Racism is something Glenn Marais says he has lived with his whole life.
The musician, artist and educator who grew up in Aurora, says although he has “a lot of affection” for his hometown, he also has a very “clear perspective” on what he went through – and it is this perspective he brings to the Aurora Cultural Centre in Marias’ new appointment as the organization’s Education Outreach Coordinator.
The Aurora Cultural Centre announced Marais’ appointment to the role last week, stating the creation of the position is part of the Centre’s plan to “address diversity and inclusion in the workplace and the community.”
“Selected members of the [Centre’s] team worked together over this past spring with a newly-formed Diversity & Inclusion Collaborative Working Group,” said the Centre. “Comprised of community-based social activists and artists who identify in under-represented communities, this volunteer group provides valuable feedback and guidance as we move forward with intention and action to create increased artistic opportunities for our entire community.
“This role will expand the Centre’s commitment to grow and learn how to serve all communities.

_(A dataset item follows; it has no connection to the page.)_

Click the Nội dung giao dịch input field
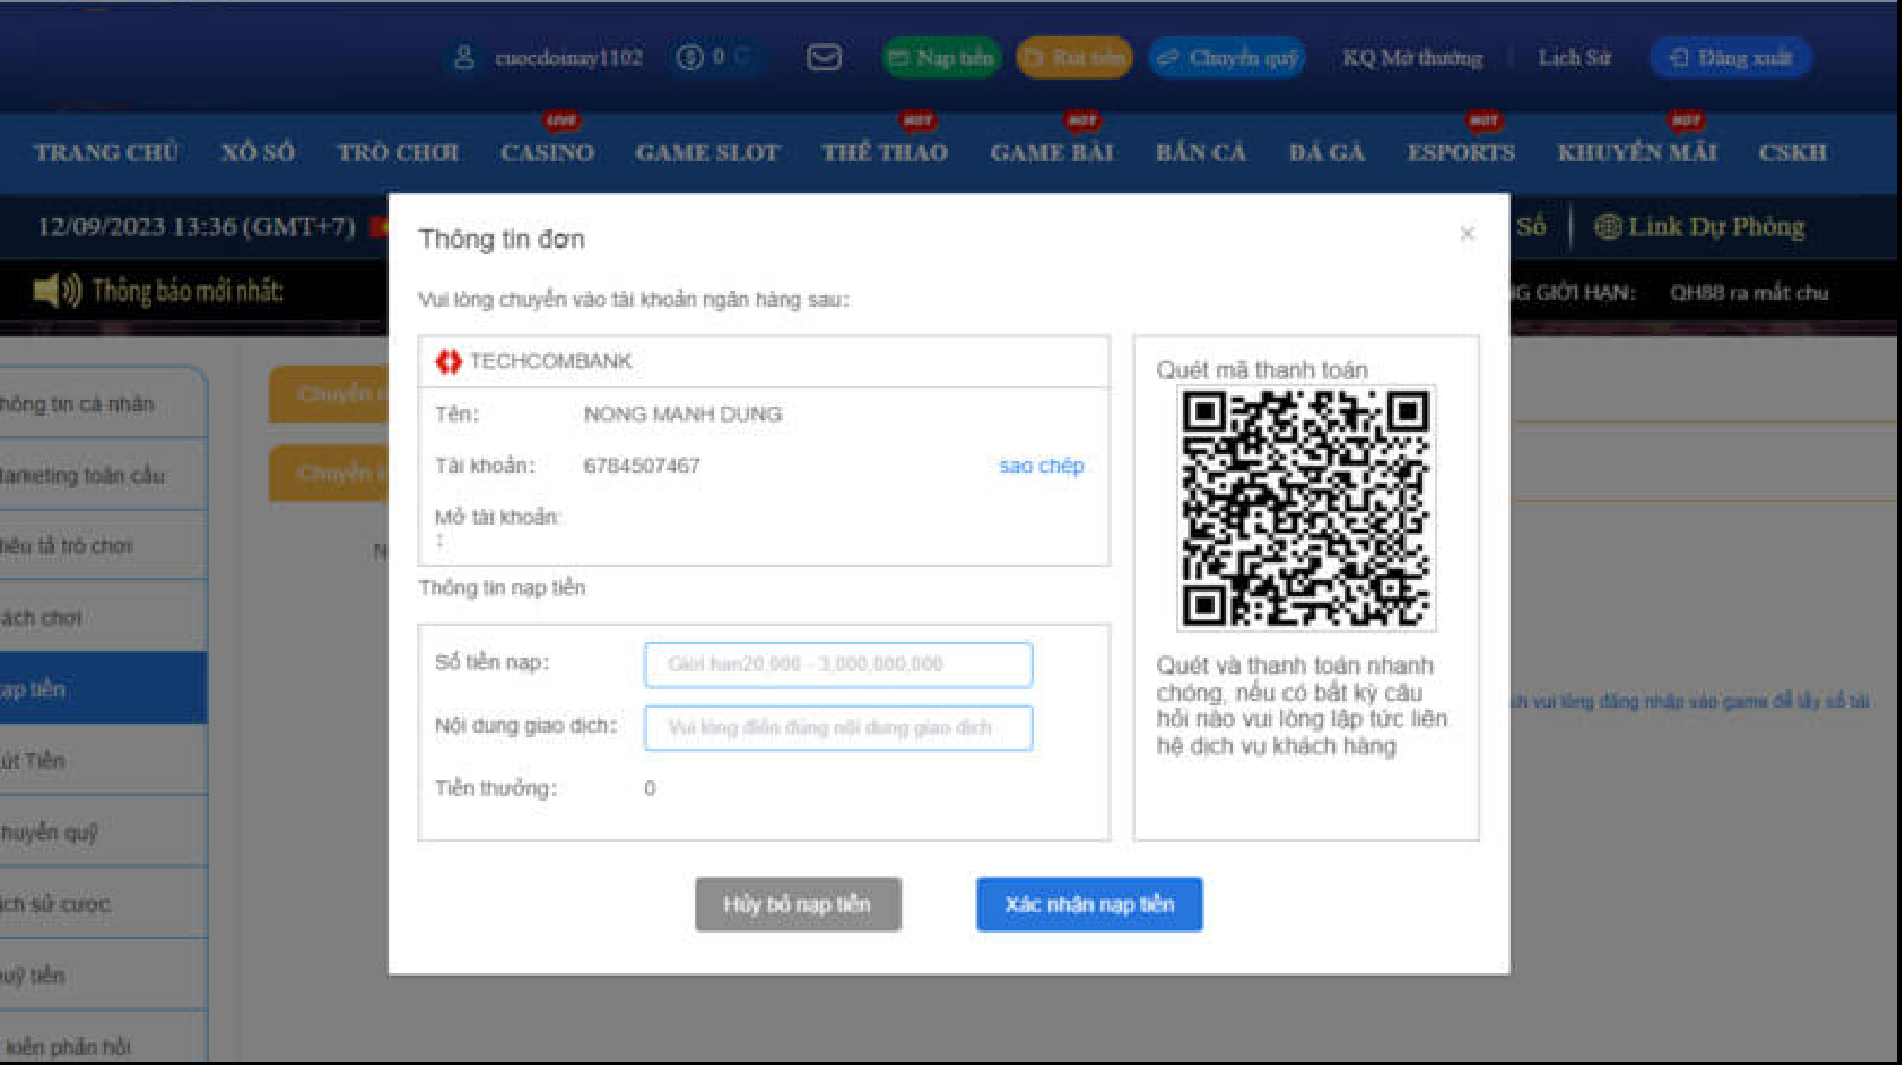Image resolution: width=1902 pixels, height=1065 pixels. point(839,728)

We act intentionally to create opportunities for artists from vulnerable or marginalized groups who have faced systemic barriers that have limited their ability to participate in the arts. The Centre looks forward to working with Glenn on this dynamic and exciting new direction.”
The Juno-nominated performing artist, in turn, is also looking forward to helping the Centre execute this vision.
A long-time proponent of equity and inclusion, principles which are found not only in his own artistic output but in programs he brings into local schools, Marais says the drive to increase the Centre’s artistic roster to ensure the LGBTQ2S+ community, BIPOC (Black, Indigenous and other People of Colour) persons and persons with disabilities are represented was of great interest to him.
“I felt a strong connection to what this was trying to achieve, having lived it,” he says. “This is an idea that I not only embrace but my work in the school system with music and the arts, even with my band and music to a degree, is based on social justice work in terms of Black History, Anti-Racism, LGBTQ2+, I have supported York Pride for years and have always advocated for the equitable treatment based on people’s gender and also people’s identity, recognizing and supporting that.
“That thread has always wound its way through the work that I do, so I think I can take this position and I am looking to expand it in a way of really being creative with it and finding exciting, innovative projects with the Centre, also focusing on education because I think there is a lot of learning to be done, particularly in York Region and not just Aurora. Globally, we have made a lot of strides in equity across all these sectors, but we have seen some things happen in the last year that have shown us that racism is still very strong. It might be below the surface a little bit, but it doesn’t take much to bring it to the service.”
But, in this role, Marais says he would rather not focus on “issues of historical contention”; rather he would like to look at “where we’re moving forward to.”
“I want to build [the Centre] a really strong and diverse roster,” he says. “I have already started reaching out to artists, people who work in important sectors in the community, that work in anti-racism, that work in York Pride to have a strong contact list of different artists. Alongside of that… I really want to send a message about being open to learning and open to engaging in positive discourse, to learn. We’re in this state right now with all this news around Indigenous people, where Canadians need to learn and to ask how we can help and how we can be good allies. The concept of this is sometimes foreign to certain demographics – ‘I’m Canadian, I’m not racist’ – and I want to remove walls by being open and trying to engage people in good, creative conversations. I am open to talking about anything as long as it has a positive direction.
“We’re open for ideas. If someone has an idea for persons with disabilities, how can we make things more accessible? How can we use the arts and music to educate the public, for these people to have access, and for people to be represented in a way that is respectful of them? If we can come in with solutions and ideas, we need to stop and ask questions and listen – and that is the philosophy I hope people will embrace around Culture.”